Empathetic Perception and Imagination among the Asabano: Lessons for Anthropology

2011, The Anthropology of Empathy: Experiencing the Lives of Others in Pacific Societies

From p. 113: "In this essay I approached the methodological problem of empathy by documenting a native point of view on the nature and possibilities of attaining a native point of view. I reported what some Asabano people told me about their views on empathy. Their caution that we can never know for sure what another person thinks or feels at any point in time, at least not in its entirety, must steady us from declaring greater knowledge than we have. However, as social participants, in practice we all engage in and rely upon the estimates made possible by empathy. We daily stake our lives on the conviction that we have approximate knowledge of what others think and feel in particular situations.

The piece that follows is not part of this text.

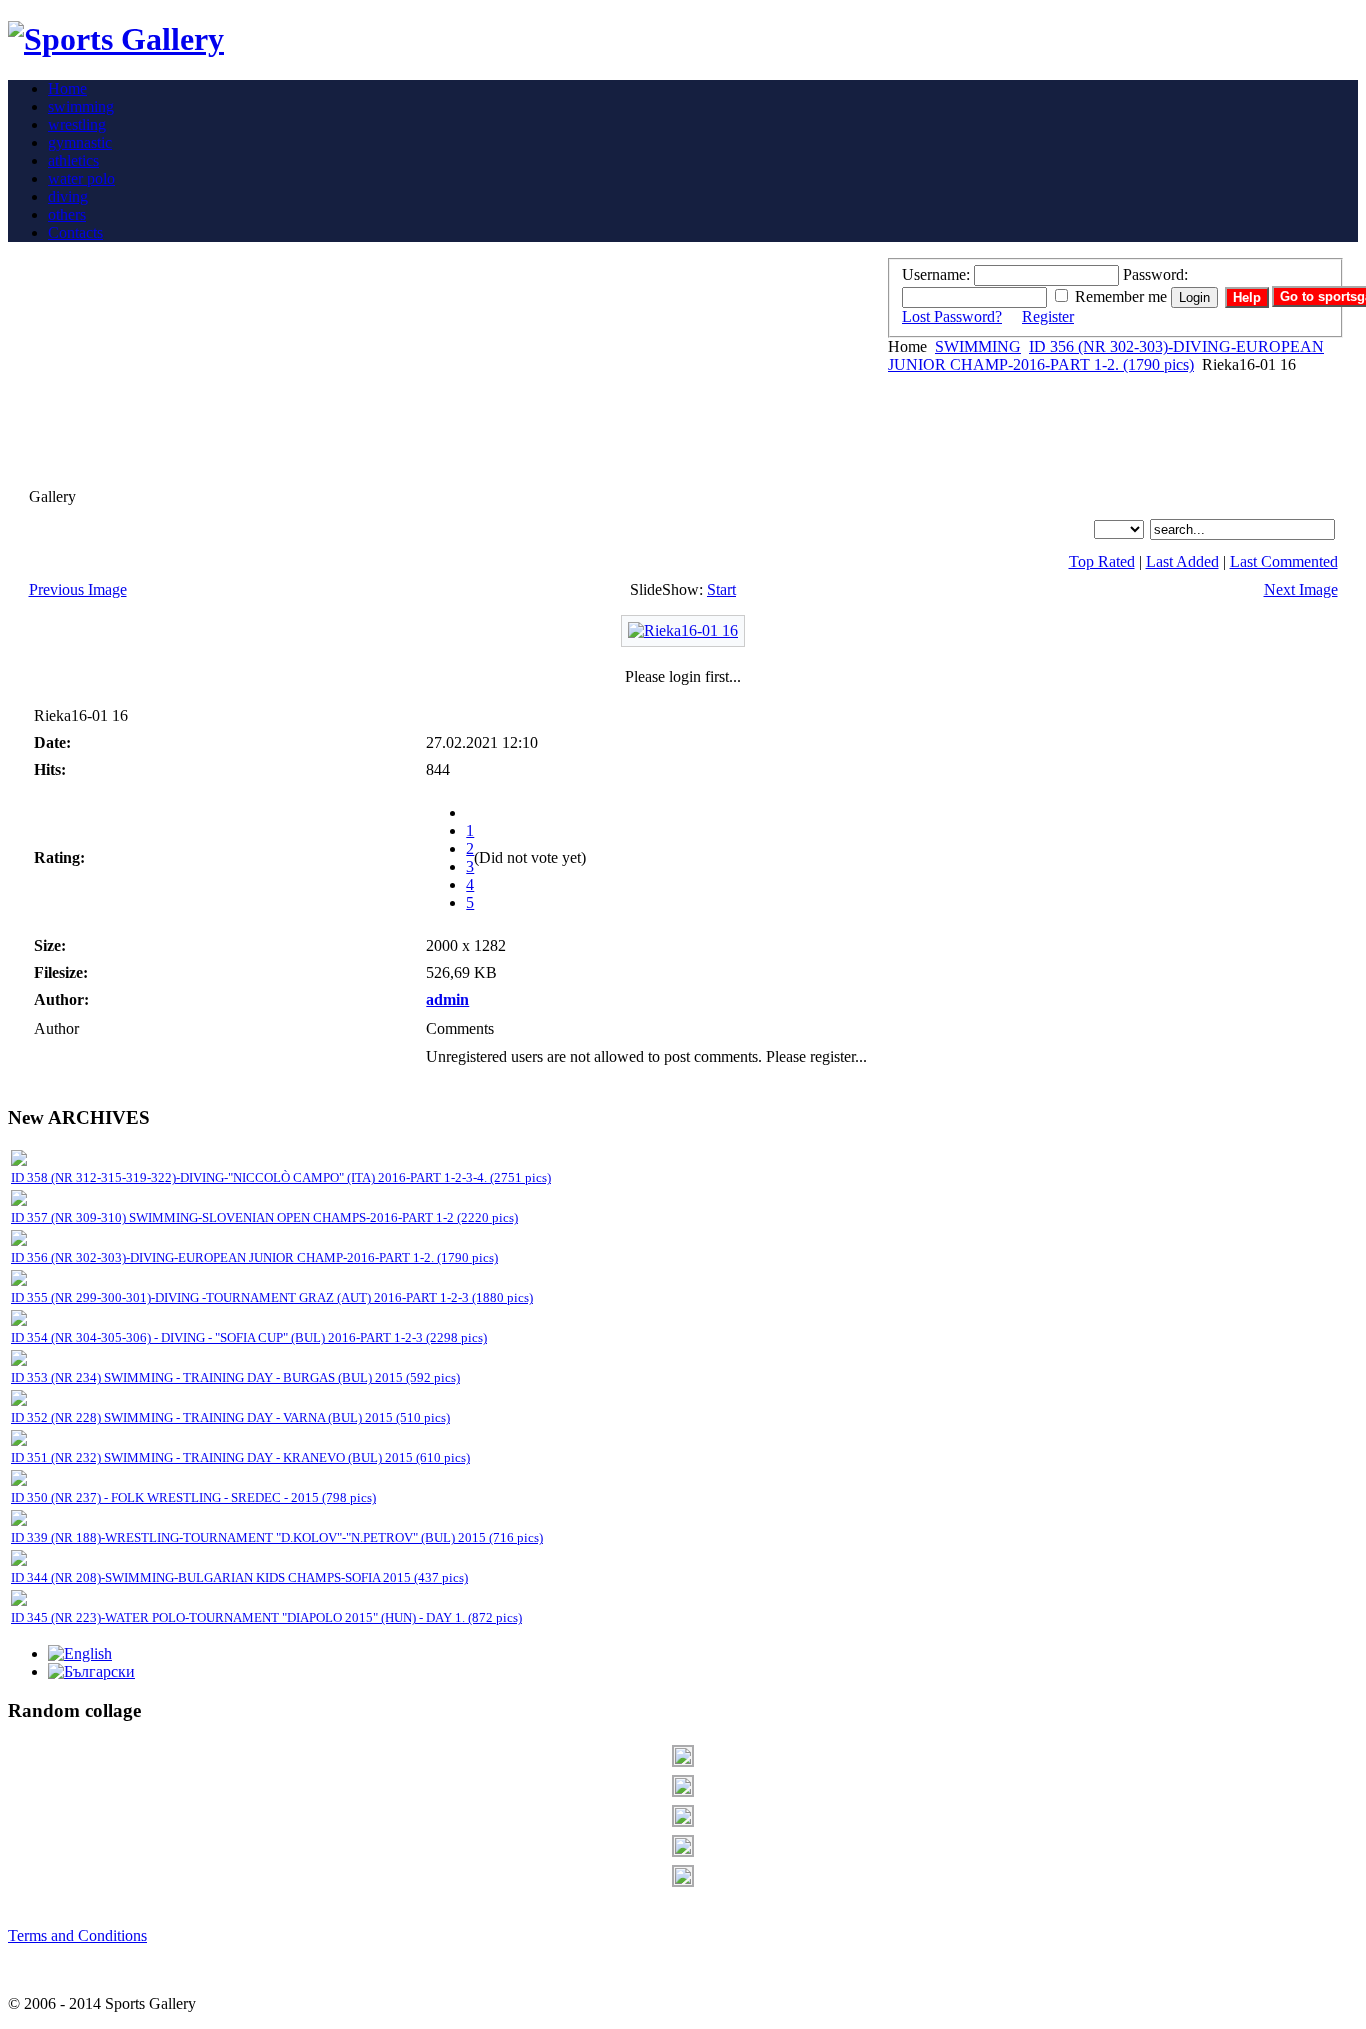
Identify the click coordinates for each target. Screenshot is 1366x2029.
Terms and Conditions (77, 1935)
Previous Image (78, 589)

Empathy, a reasoned approximation of another’s inner state based on the percepts and images of another being with analogous capacities, bridges the gaps between the minds that make up a society like neurotransmitters bridge the synapses between neurons in a nervous system. Empathy, imprecise as it is, conveys cultural information across the macro-synapses that divide us from one another, and does so successfully enough for coherent and recognizable traditions to span vast populations, and to persist for hundreds of years."